L’ha dichiarato il presidente ucraino Volodymyr Zelensky nel suo ultimo video, diffuso sul suo canale Telegram. “E anche se la Russia porta distruzione e sofferenza ovunque, ricostruiremo comunque ogni citta’. Non c’e’ e non ci sara’ una vera alternativa alle nostre bandiere ucraine”. Zelensky ha riconosciuto che la situazione nel Donbass è “molto difficile”.

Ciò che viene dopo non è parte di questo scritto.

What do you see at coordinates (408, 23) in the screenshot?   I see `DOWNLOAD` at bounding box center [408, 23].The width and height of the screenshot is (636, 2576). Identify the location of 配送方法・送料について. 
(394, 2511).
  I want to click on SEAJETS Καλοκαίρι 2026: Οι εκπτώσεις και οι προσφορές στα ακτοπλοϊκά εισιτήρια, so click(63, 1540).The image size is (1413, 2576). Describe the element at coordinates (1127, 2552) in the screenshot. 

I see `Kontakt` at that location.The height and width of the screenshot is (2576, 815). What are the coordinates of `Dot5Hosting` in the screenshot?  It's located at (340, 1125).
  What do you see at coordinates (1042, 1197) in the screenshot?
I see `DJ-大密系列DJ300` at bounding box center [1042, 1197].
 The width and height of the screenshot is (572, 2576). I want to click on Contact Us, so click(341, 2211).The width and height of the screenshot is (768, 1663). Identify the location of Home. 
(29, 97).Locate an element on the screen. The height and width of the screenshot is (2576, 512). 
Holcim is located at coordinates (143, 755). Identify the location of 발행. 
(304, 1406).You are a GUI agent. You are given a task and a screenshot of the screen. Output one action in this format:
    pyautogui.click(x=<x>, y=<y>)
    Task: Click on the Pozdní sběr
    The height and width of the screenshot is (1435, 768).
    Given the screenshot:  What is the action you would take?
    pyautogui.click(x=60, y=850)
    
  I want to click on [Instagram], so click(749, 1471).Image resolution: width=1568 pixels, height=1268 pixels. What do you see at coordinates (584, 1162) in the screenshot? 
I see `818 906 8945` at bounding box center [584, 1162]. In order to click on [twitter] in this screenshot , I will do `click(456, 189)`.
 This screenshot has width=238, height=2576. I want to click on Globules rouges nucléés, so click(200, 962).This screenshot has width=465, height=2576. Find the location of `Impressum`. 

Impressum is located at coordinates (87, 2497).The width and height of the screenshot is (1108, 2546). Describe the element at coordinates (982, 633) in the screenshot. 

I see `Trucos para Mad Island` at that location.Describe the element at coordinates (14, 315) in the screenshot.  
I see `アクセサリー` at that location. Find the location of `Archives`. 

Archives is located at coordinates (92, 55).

Se si considerano tutte le perdite economiche della guerra in Ucraina, il dato aggregato si avvicina ai mille miliardi di dollari. Lo ha detto il ministro ucraino del commercio estero, Taras Kachka. “Si può utilizzare il dato tradizionale macroeconomico – ha detto rispondendo a una domanda sulle perdite per l’Ucraina – e prevede un calo del Pil del 30-40% nel 2022. Ma la realtà è più complessa. Sono stati distrutti 24 mila chilometri di strade e 38 milioni di metri quadrati di edifici. Stimiamo che valgano circa 100 miliardi di dollari di valore contabile e 600 miliardi di impatto negativo: se aggreghiamo tutte le perdite, arriviamo probabilmente attorno a mille miliardi di dollari”.